**Your task**
Since only the total matters, count the lines of these entries containing the word "toolbar" and write that total alone.

**Input for this task**
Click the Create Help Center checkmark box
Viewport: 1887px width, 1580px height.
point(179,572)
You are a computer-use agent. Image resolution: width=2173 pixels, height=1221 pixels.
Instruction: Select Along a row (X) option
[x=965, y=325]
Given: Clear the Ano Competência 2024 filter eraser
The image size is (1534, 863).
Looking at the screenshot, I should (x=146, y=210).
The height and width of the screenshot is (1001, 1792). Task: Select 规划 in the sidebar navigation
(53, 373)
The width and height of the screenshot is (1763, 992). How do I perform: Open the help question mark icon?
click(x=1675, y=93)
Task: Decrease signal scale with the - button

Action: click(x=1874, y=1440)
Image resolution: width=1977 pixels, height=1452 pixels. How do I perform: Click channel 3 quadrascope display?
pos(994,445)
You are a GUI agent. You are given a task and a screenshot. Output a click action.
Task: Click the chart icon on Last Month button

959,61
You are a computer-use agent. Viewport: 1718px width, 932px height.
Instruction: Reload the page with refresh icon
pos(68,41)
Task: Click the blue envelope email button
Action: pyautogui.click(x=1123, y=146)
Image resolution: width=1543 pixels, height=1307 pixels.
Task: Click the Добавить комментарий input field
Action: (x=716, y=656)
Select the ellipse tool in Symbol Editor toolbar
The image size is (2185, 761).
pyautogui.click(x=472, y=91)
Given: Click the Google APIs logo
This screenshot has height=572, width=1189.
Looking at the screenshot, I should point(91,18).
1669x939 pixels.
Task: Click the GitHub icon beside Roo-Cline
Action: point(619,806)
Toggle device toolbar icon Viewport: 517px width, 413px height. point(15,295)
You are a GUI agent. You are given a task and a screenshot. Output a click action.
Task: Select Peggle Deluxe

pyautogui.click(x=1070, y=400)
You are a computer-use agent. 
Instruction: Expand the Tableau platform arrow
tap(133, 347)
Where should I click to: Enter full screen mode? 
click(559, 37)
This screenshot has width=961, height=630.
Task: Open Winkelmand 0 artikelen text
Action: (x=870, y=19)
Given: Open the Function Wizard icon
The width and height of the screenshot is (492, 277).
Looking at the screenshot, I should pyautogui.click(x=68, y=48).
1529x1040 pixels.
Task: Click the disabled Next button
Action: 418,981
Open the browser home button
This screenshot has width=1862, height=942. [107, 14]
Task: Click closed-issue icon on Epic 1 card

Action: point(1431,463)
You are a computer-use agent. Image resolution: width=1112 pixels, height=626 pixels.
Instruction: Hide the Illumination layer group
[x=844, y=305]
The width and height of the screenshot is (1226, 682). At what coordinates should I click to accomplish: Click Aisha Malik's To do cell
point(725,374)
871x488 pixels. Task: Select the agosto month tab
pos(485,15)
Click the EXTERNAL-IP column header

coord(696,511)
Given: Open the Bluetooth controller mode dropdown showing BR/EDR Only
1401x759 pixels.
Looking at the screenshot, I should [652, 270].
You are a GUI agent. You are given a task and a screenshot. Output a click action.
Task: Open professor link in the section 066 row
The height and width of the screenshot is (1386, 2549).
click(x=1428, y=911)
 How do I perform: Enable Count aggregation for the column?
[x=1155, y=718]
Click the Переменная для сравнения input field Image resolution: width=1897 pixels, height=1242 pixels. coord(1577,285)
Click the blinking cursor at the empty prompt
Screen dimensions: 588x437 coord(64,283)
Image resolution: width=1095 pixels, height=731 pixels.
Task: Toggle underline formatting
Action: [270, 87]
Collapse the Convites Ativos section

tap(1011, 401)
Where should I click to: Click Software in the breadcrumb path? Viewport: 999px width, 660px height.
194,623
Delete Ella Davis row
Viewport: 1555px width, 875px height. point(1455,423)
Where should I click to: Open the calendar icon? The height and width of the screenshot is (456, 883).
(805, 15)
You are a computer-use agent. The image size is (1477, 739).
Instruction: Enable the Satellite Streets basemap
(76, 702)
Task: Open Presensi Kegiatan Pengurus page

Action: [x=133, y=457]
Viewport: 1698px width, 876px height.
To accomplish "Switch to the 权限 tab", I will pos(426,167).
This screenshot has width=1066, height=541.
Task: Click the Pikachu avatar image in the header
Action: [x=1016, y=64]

**Output of the task**
2